XML Binary Characterization

Editors' copy $Date: 2005/03/30 06:40:30 $ @@ @@@ 2005

This version:
Latest version:
Previous version:
Oliver Goldman, Adobe Systems Inc.
Dmitry Lenkov, Oracle


This document describes the processes and results of the XML Binary Characterization Working Group in evaluating the need and feasibility of a "binary XML" recommendation. It includes an analysis of which properties such a format must possess. It recommends that the W3C produce a "binary XML" recommendation and enumerates the minimum requirements which this "binary XML" recommendation must meet.

Status of this Document

This document is an editors' copy that has no official standing.

This section describes the status of this document at the time of its publication. Other documents may supersede this document. A list of current W3C publications and the latest revision of this technical report can be found in the W3C technical reports index at http://www.w3.org/TR/.

Table of Contents

1 Introduction
2 Background
    2.1 Definition of Binary XML
    2.2 Analysis Methodology
3 W3C Requirements
4 Use Case Requirements
5 Decision Tree Requirements
    5.1 Property Decision Tree
6 Minimum Binary XML Requirements
7 Feasibility of Binary XML
8 Conclusions
9 References


A Acknowledgments
B XML Binary Characterization Changes

1 Introduction

The W3C XML Binary Characterizations Working Group (XBC WG) has evaluated a set of use cases across a variety of domains which establish the potential benefits of "binary XML". We recommend that the W3C proceed to produce such a recommendation.
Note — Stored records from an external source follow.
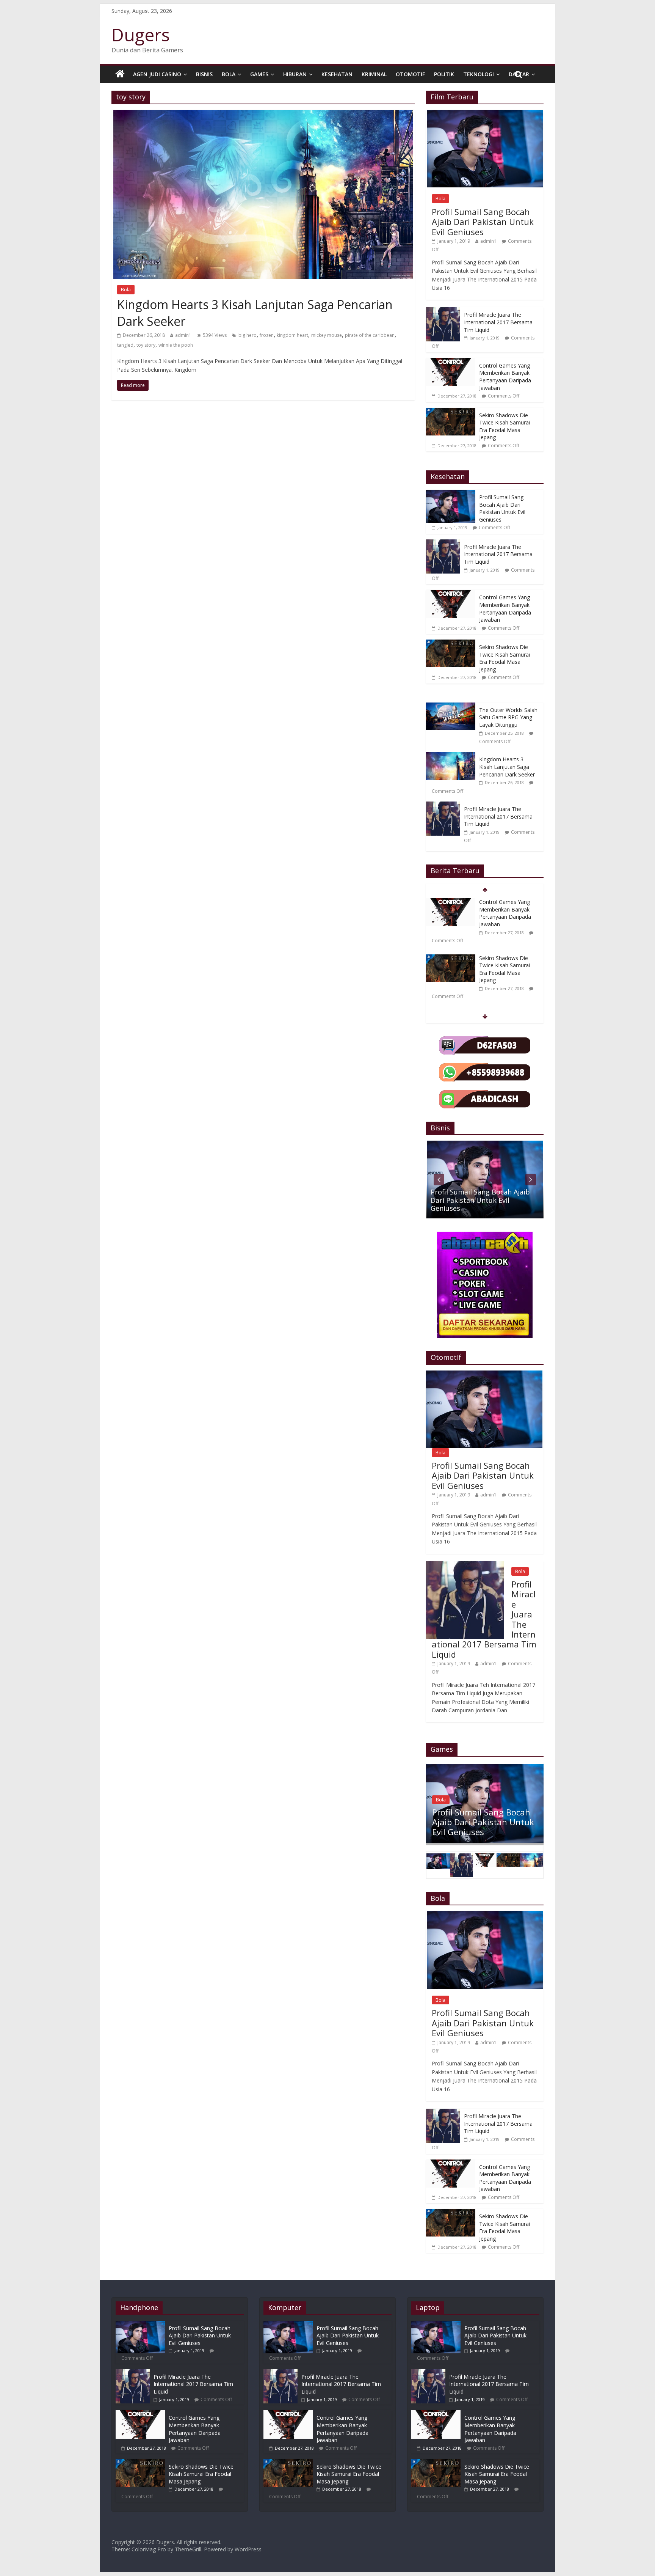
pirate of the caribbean (370, 335)
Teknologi (478, 74)
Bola (228, 74)
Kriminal (374, 74)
We believe such a format will not be successful if it does not maintain interoperability with XML and the family of XML-related standards. In order to preserve XML interoperability producing a Binary XML recommendation must be a W3C activity.

The use cases have been analyzed to determine the minimum set of requirements which Binary XML must meet. This has been done by defining a single set of properties of formats and then stating use case requirements in terms of those properties. The properties can then be further understood in terms of the number of use cases which require them, their presence or absence in XML, and so forth.

Most of these required properties can be met by existing solutions. However, none of those solutions have been adopted in all or even most of the represented domains. At the same time, there are sufficiently many existing solutions to demonstrate the feasibility of creating a format which meets the majority of the requirements.

The remainder of this document contains a detailed analysis. Section 2 provides background on the notion of "binary XML" and attempts a pragmatic definition of the term. It also describes our approach to the analysis.

Sections 3 through 7 form the core of the analysis. Section 3 enumerates required properties informed by W3C architectural principles. Section 4 enumerates required properties derived from the use cases. Section 5 analyzes all collected properties based on how they would affect interoperability with XML. Section 6 consolidates the analysis of the previous three sections and contains the minimum required property list for "binary XML". Section 7 addresses the feasibility of a recommendation which might meet those requirements.

Section 8 concludes with a recommendation for proceeding with the development of "binary XML".

2 Background

The debate over "binary XML" has been common place since XML's inception. It arises because as a successful, widely adopted standard there are good reasons to adopt XML [XML 1.0] [XML 1.1] yet, at the same time, various properties of the format make it unsuitable for some uses. Some of those properties, such as a lack of terseness, are an intentional part of XML. The driving notion behind "binary XML" is generally that it would provide an equally interoperable format with a different set of properties. This would make it suitable to a different set of use cases which are not currently well-served by XML. The perception of what parts of XML a "binary XML" standard should keep or discard often varies.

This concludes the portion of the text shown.